Exercise. The lines below may contain the word "agent". Please count those that do and give the number alone.

______

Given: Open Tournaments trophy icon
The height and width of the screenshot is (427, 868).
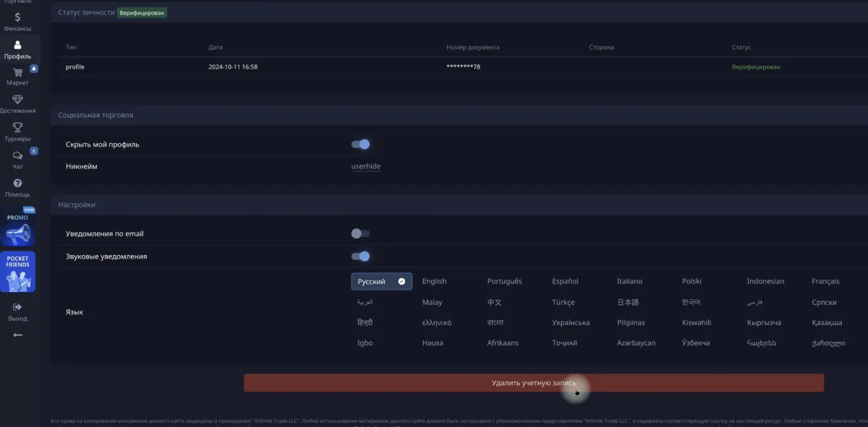Looking at the screenshot, I should [17, 128].

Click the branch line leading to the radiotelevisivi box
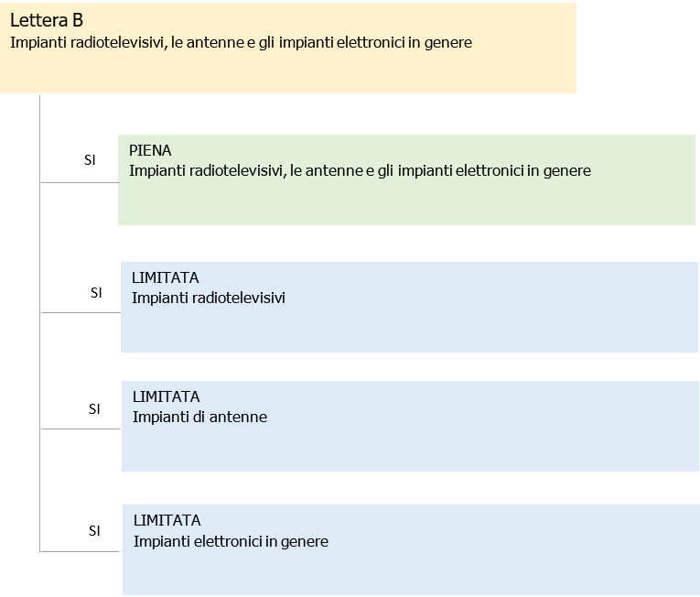[81, 312]
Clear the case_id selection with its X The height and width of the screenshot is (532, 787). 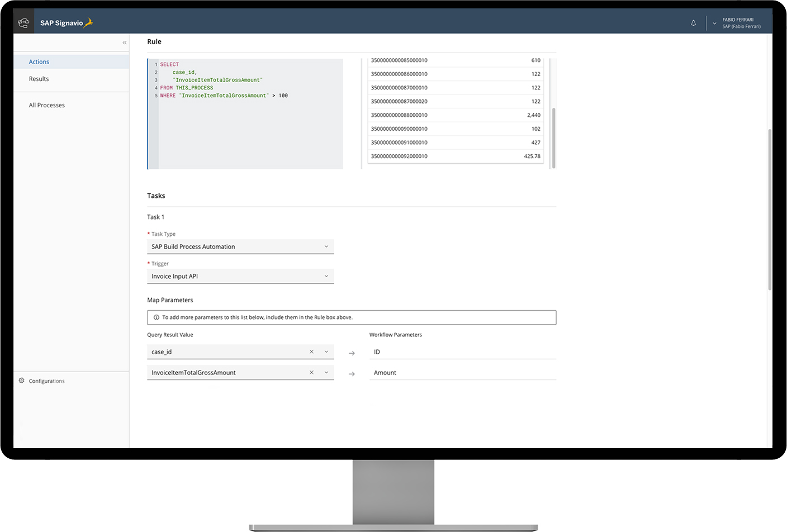pyautogui.click(x=311, y=352)
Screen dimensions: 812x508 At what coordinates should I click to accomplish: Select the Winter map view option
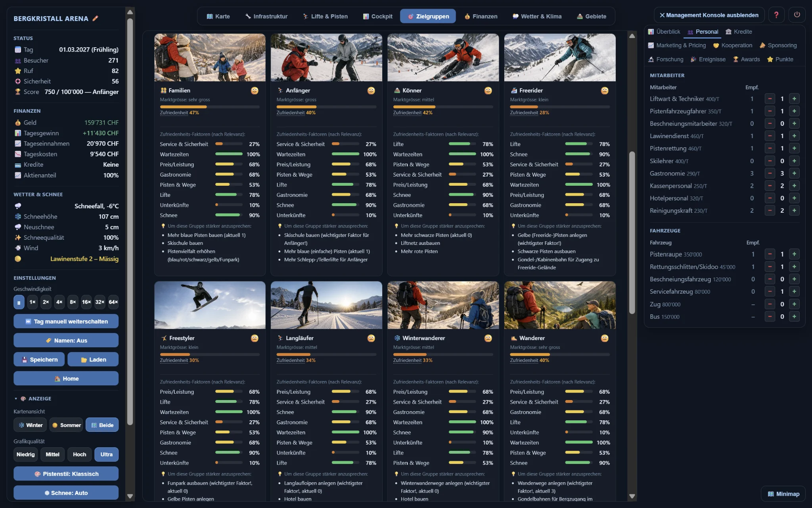coord(30,425)
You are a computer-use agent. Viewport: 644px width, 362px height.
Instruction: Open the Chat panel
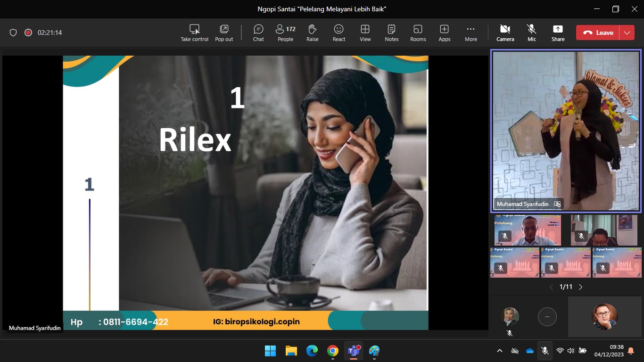258,33
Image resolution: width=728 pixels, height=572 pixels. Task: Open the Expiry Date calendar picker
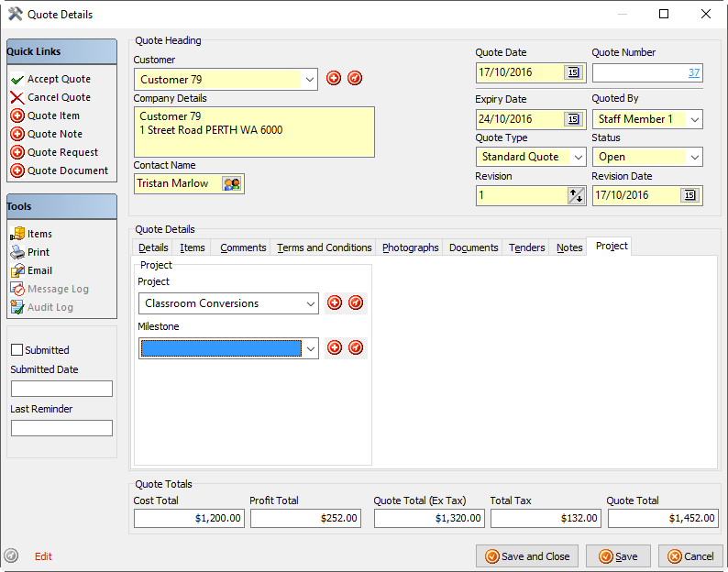click(x=573, y=119)
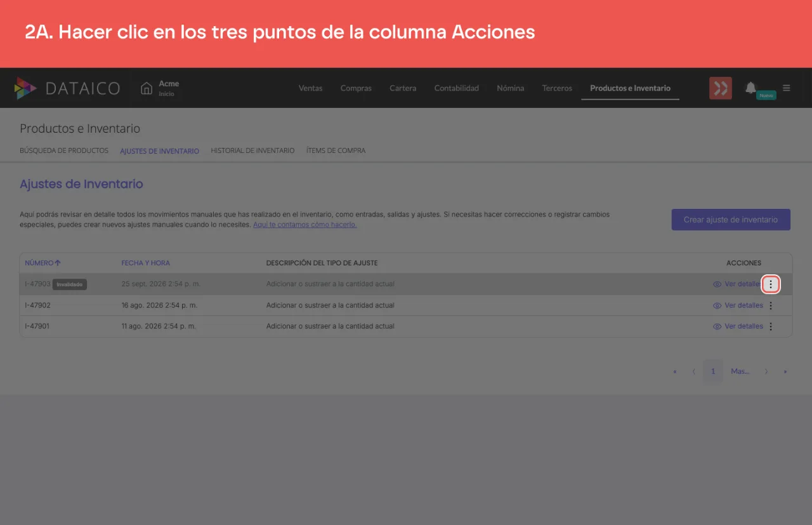The width and height of the screenshot is (812, 525).
Task: Sort by the NÚMERO column arrow
Action: pos(58,263)
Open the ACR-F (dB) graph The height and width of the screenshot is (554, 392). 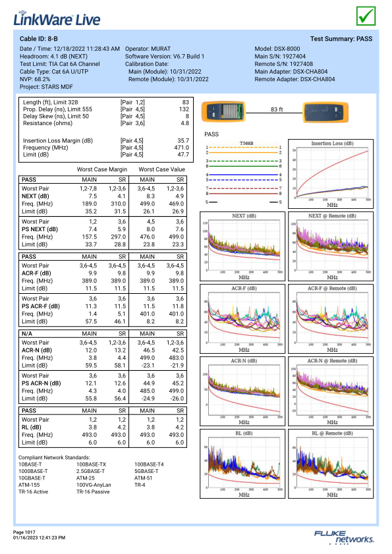(x=242, y=319)
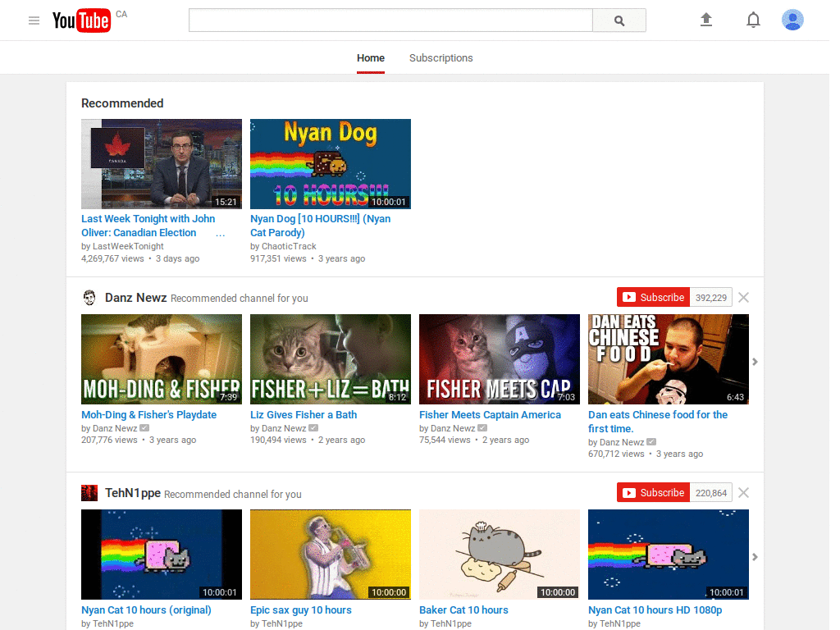Click inside the search input field

tap(390, 20)
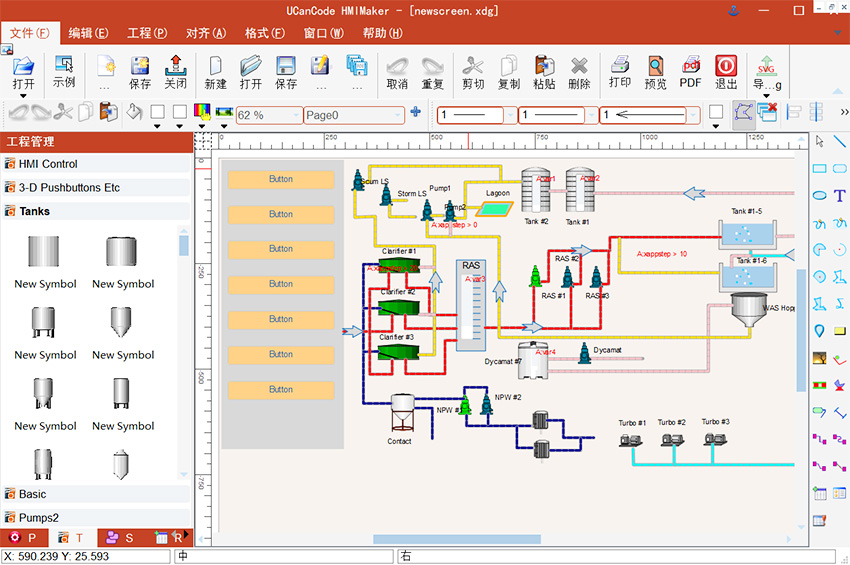
Task: Open the rainbow color palette swatch
Action: click(202, 112)
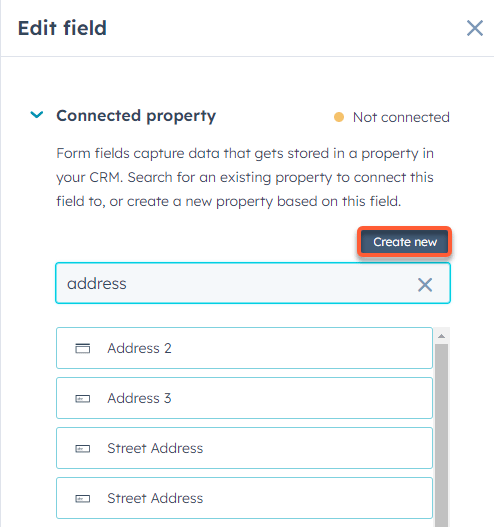494x527 pixels.
Task: Choose the Address 3 property
Action: 244,398
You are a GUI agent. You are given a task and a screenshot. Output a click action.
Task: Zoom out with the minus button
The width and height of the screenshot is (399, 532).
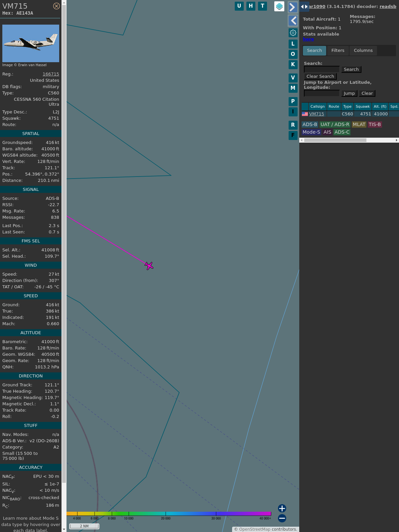tap(282, 518)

______

Task result. 2